Dans ces conditions, la mise sous séquestre de la collection Matsukata est entachée, pour cette première raison, d’irrégularité manifeste.
Un traité de paix inapplicable à la collection Matsukata.
Du fait de ce fondement juridique fragile, les autorités françaises n’auront de cesse d’obtenir une transaction amiable afin de conserver la collection. La France est bien consciente qu’il est urgent d’agir avant que le traité de paix avec le Japon, en cours de négociation et impliquant tous les belligérants dont les États-Unis, ne soit signé. En effet, le traité de paix, dont le gouvernement français ne connaît pas encore le contenu, pourrait être favorable au Japon. La France redoute d’être obligée de rendre la collection à la famille Matsukata. La collection étant considérée comme un bien privé, les autorités françaises pensent qu’il existe un risque sérieux d’obligation d’avoir à la restituer aux légitimes propriétaires.
Georges Salles organise une réunion le 24 juillet 1950 à laquelle participent les représentants des Domaines et les représentants des ministères des Affaires culturelles et des Affaires étrangères. Le compte-rendu de cette réunion conclut à la nécessité d’aboutir à un accord amiable avec la famille Matsukata. Si les héritiers « font don aux musées nationaux de quinze à vingt pièces essentielles », la France lèvera son séquestre et permettra la sortie du territoire « pour le reste de la collection qui constituerait au Japon le musée d’art français contemporain souhaité par Kojiro Matsukata » [8].
Shigeharu Matsumotō, gendre de Matsukata et principal interlocuteur des négociations avec les autorités françaises, n’est pas favorable à cette proposition et entend récupérer la totalité de la collection. Il est hors de question pour lui de consentir à un quelconque accord amiable. Mais le gouvernement japonais est également partie prenante du dossier. Le Japon veut à tout prix reprendre une place importante dans le concert des nations. Dans le domaine politique, il veut être admis aux Nations Unies et, sur le plan économique, il souhaite rejoindre le GATT comme partenaire à part entière. Les autorités japonaises sont donc pour un accord amiable, contrairement à la famille Matsukata.

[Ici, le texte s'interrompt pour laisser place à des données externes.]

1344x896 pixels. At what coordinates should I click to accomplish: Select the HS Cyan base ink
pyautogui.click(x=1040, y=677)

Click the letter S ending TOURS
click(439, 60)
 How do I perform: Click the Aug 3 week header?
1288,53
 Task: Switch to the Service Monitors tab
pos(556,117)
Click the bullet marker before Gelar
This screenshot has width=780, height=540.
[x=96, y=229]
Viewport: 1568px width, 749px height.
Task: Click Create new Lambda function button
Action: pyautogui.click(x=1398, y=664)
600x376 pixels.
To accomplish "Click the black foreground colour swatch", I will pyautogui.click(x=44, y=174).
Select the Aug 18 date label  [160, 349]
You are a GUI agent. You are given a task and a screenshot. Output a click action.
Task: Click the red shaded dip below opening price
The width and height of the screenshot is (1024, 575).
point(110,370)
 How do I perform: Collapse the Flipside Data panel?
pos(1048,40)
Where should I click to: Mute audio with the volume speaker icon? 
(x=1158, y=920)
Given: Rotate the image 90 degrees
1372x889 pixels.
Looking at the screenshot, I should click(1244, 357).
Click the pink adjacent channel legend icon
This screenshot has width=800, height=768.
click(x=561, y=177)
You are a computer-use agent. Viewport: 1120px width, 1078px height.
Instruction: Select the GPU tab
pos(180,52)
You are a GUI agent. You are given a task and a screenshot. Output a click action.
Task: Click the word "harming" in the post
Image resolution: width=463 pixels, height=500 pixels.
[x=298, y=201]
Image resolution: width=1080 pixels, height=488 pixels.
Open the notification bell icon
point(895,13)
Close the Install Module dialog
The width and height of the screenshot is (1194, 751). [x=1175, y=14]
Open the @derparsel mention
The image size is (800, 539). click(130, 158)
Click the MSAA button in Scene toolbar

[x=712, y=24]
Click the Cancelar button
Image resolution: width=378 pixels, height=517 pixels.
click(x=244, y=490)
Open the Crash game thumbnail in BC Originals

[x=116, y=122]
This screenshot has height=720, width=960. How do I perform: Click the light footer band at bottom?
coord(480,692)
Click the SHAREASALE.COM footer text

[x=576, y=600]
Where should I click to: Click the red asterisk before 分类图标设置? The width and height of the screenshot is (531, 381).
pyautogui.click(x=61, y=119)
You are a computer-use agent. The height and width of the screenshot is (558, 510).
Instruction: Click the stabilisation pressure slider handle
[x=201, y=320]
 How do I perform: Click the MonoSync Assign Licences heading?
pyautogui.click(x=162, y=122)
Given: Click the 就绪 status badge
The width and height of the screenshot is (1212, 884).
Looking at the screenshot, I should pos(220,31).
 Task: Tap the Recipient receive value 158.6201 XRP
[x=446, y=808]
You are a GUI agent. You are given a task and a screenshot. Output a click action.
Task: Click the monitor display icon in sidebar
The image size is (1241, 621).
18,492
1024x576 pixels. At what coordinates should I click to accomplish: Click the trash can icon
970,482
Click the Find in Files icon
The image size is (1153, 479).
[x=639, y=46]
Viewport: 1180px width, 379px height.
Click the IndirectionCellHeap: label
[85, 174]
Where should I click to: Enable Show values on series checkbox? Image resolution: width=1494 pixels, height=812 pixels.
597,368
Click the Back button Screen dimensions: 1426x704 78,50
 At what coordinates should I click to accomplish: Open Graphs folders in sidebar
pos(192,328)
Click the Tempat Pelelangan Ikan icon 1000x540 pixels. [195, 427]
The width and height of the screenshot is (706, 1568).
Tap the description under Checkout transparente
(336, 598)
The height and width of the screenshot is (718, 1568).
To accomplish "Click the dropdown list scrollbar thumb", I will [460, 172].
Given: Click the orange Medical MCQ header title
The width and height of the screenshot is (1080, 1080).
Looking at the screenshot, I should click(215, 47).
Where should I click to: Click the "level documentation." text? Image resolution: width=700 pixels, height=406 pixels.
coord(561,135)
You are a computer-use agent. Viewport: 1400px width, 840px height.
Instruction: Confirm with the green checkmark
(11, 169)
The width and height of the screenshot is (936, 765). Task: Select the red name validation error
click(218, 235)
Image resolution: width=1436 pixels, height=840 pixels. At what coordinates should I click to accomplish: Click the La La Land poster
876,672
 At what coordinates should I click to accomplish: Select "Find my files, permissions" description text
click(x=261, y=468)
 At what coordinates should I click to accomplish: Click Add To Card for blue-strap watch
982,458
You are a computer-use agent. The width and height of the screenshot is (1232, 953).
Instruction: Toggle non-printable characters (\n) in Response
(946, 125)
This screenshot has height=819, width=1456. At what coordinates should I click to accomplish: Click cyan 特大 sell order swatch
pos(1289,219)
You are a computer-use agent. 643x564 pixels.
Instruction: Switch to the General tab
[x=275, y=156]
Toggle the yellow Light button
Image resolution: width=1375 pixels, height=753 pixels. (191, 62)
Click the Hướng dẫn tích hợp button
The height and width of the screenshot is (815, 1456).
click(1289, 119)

C’est dans ce contexte que le traité de paix de San Francisco [9] est signé le 8 septembre 1951. La France a lourdement pesé dans les négociations. L’article 14.2.1 du traité dispose que :
« Chacune des Puissances Alliées aura le droit de saisir, conserver, liquider ou utiliser de toute autre façon tous biens, droits et intérêts
(a) du Japon et des ressortissants japonais
(b) des personnes agissant aux lieu et place ou pour le compte du Japon
ou de ressortissants japonais, et
(c) d’organismes appartenant au Japon ou à ses ressortissants ou con trôlés par eux,
qui, lors de l’entrée en vigueur initiale du présent Traité, se trouvaient sous la juridiction de ladite Puissance Alliée. Les biens, droits et intérêts mentionnés dans le présent sous-paragraphe comprendront les biens, droits et intérêts actuellement bloqués par les autorités des Puissances Alliées chargées de la gestion des biens ennemis, ou dévolus auxdites autorités, ou se trouvant en leur possession ou sous leur contrôle, et qui appartenaient à l’une des personnes physiques ou à l’un des organismes mentionnés en (a), (b) ou (c) ci-dessus, ou étaient détenus ou administrés pour leur compte à l’époque où lesdits avoirs sont tombés sous le contrôle desdites autorités.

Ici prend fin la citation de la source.